Already, the fact that two security firms have been hacked in such a short space of time has added to the world's growing concerns about cyber security.
Outside of companies like Microsoft, who today issued a company statement regarding the future of cyber defence measures, several governments have already begun to take affirmative action.
The U.S. is in the final stages of instigating a reformed doctrine instructing the Pentagon to view all cyber attacks that cause real-world disruption or deaths in the same way it would any real-world armed attack.
In the U.K. Chancellor of the Exchequer George Osborne has persistently articulated his belief that cyber attacks are the most serious threat facing the country, leading to yesterdays revelation of a new "cyber weapons development programme".
The trouble is, since the identity of the hacker or hackers is yet to be revealed -- though once again several new sources are speculating it to stem from China -- it's difficult to know what exactly the motivation for the cyber attack is.
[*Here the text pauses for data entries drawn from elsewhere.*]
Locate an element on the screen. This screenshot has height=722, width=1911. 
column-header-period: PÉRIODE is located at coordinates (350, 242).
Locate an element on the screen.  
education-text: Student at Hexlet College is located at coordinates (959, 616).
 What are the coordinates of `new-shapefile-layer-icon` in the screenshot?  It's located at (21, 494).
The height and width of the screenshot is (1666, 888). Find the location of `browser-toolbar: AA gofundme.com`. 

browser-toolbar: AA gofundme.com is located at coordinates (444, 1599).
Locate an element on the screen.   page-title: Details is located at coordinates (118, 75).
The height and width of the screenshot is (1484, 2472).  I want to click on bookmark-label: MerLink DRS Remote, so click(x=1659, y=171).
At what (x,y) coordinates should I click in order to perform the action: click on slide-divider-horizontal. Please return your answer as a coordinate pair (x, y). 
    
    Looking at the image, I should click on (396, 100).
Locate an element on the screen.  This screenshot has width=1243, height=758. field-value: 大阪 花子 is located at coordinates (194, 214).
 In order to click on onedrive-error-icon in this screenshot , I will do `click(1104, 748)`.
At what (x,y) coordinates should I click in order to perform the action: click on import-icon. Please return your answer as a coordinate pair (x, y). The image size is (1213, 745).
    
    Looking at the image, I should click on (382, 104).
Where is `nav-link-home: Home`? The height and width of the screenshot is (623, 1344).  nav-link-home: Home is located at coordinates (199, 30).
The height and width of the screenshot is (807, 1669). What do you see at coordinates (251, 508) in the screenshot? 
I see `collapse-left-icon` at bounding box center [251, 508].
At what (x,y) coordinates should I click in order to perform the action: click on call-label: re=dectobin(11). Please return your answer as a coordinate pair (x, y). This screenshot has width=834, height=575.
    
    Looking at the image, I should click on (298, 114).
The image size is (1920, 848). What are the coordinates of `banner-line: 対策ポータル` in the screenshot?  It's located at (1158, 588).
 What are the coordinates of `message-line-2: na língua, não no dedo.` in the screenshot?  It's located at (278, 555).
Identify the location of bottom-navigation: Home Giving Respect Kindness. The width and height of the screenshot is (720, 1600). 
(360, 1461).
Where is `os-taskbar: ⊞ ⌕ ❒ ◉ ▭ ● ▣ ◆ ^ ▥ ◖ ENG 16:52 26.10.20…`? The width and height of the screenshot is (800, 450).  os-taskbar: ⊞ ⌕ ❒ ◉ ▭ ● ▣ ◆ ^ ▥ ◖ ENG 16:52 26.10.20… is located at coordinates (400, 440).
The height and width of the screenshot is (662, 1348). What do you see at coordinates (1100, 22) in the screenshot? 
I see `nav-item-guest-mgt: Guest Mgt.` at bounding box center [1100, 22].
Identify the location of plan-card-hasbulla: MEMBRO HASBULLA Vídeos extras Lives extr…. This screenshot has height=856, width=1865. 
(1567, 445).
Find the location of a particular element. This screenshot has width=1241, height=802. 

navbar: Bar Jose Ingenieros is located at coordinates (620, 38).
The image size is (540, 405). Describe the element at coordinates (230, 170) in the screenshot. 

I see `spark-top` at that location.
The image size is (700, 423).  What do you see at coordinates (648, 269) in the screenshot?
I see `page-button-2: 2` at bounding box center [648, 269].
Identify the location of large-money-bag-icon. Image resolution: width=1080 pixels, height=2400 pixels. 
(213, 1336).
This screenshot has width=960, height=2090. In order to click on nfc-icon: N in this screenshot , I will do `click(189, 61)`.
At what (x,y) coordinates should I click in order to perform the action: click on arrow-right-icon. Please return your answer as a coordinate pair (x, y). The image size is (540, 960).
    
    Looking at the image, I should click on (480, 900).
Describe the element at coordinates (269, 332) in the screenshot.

This in turn makes it difficult for governments and companies to create contingency plans or foresee where the next cyber threat will come from. This problem has led to the ongoing debate about which path forward is the best one for future defence measures, with each company and government seeming to have a different answer.
Whatever the future decision in regard to digital security is, the security breach to both RSA and L-3 Communications does to a certain degree vindicate the growing fear both individuals and governments worldwide are gradually falling victim to. With the recent PSN disaster and subsequent slew of companies falling victim to cyber crimes making users increasingly aware and nervous about how vulnerable their personal data can be.
In short, while the news doesn't help answer the question of what path forward society should take in the ongoing cyber crime debate, it does demonstrate the need for one.
Update: The U.S. Governent has reportedly been confirmed as developing a new generation of "cyber weapons" to combat the growing security threat.